#### WHAT YOU SHOULD DO
Answer these from the B90 Holdings release below:
1. Which firm acts as Nominated Adviser?
2. Who is the company's Executive Chairman?
3. Besides operating its own Sportsbook and Casino product, what activities is the company focused on?

#### PROVIDED TEXT
━━━━━━━━━━━━━━━━━━━━━━━━━━━━━━
For further information please contact:
B90 Holdings plc +44 (0)1624 605 764
Ronny Breivik, Executive Chairman
Strand Hanson Limited (Nominated Adviser) +44 (0)20 7409 3494
James Harris / Richard Johnson / Rob Patrick
Zeus (Joint Broker) +44 (0)20 3829 5000
Louisa Waddell / Simon Johnson
Panmure Gordon (UK) Limited (Joint Broker) +44 (0)20 7886 2500
Simon J French
Belvedere (Financial PR & IR) +44 (0)20 3008 6864
John West / Llewellyn Angus
About B90 Holdings plc
B90 Holdings plc is a company in the online gambling industry, focused on the
operation of its own online Sportsbook and Casino product as well as marketing
activities for other online gaming companies. We specialise in providing
innovative gaming experiences and state-of-the-art technology solutions. With
a strong focus on customer satisfaction and responsible gambling practices,
B90 Holdings is dedicated to shaping the future of the online gaming
landscape.
CHAIRMAN'S STATEMENT
Business and Strategic Progress
I am very pleased to update shareholders on the substantial advancements we
have achieved on our journey to becoming a prominent, scalable gaming service
provider. Through the strategic acquisition, integration, and efficient
operation of technological solutions, we have made significant strides.
━━━━━━━━━━━━━━━━━━━━━━━━━━━━━━
#### DATA EXCERPT
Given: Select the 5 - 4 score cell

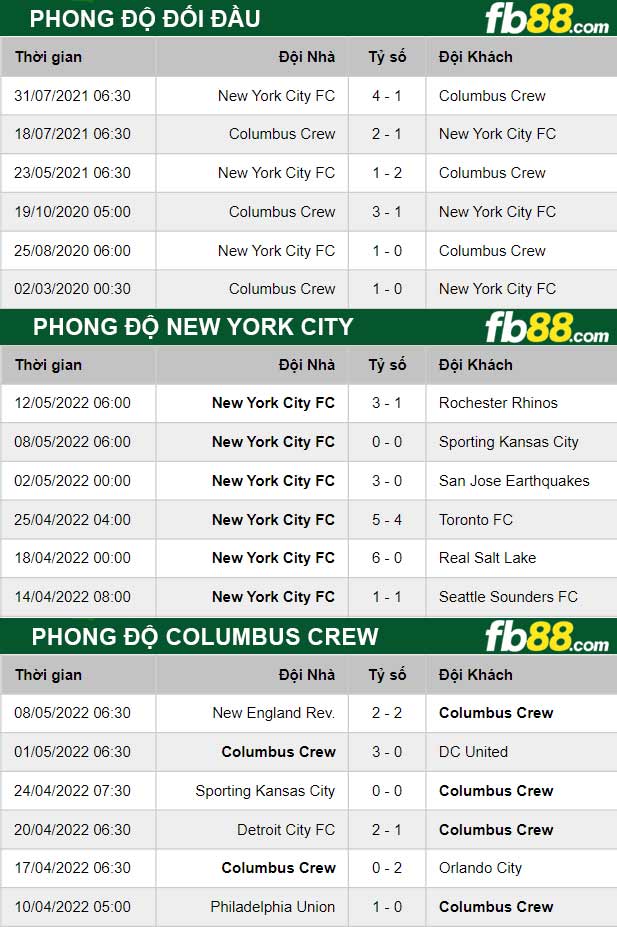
━━━━━━━━━━━━━━━━━━━━━━━━━━━━━━
#### WRITTEN ANSWER
1. Strand Hanson Limited
2. Ronny Breivik
3. Marketing activities for other online gaming companies